Problem statement - Copy out all the data below with "Feedback" replaced by "Send feedback" wherever it appears and everything else unchanged. Leave the pictures out.

Provided records -
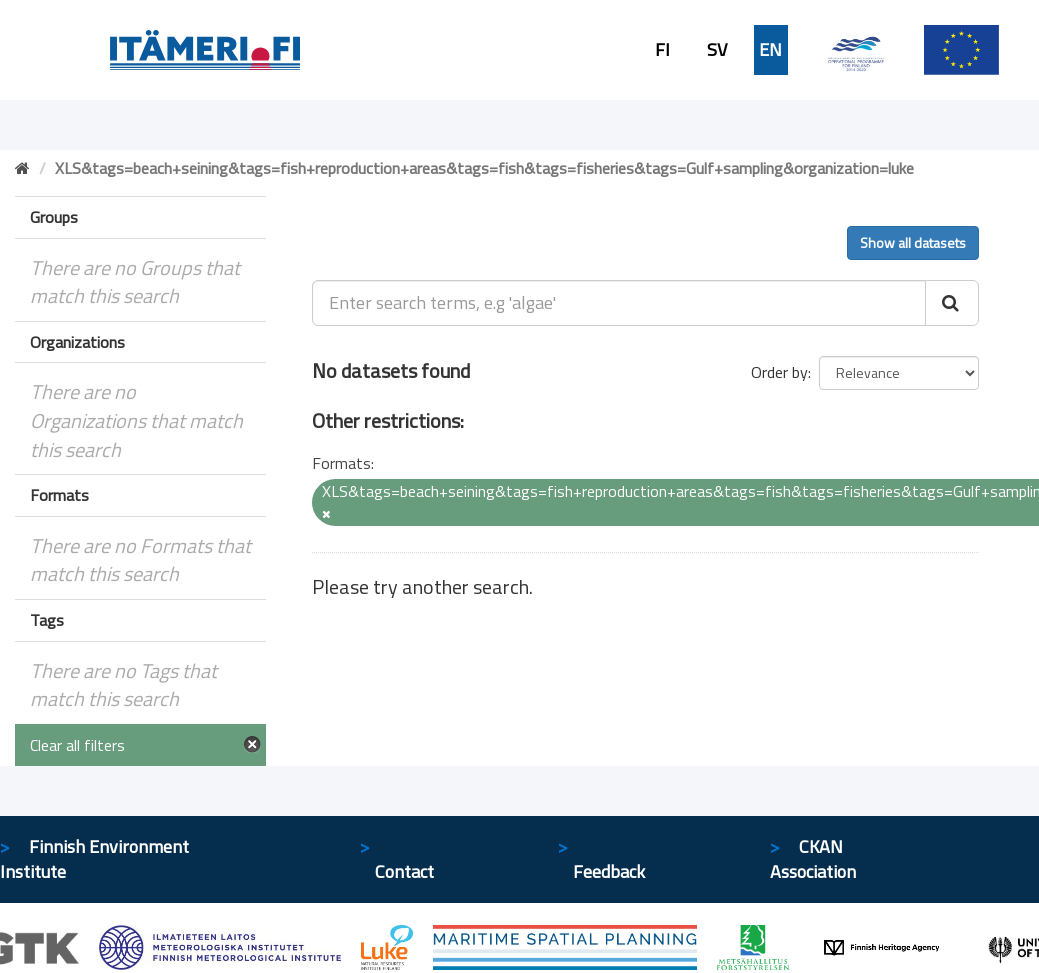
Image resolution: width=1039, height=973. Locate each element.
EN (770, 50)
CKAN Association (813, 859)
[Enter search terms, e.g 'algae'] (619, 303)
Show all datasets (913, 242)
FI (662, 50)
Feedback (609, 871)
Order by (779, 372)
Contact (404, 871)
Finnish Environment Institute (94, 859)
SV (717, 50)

Answer for this exercise -
Image resolution: width=1039, height=973. Locate each element.
EN (770, 50)
CKAN Association (813, 859)
[Enter search terms, e.g 'algae'] (619, 303)
Show all datasets (913, 242)
FI (662, 50)
Send feedback (609, 871)
Order by (779, 372)
Contact (404, 871)
Finnish Environment Institute (94, 859)
SV (717, 50)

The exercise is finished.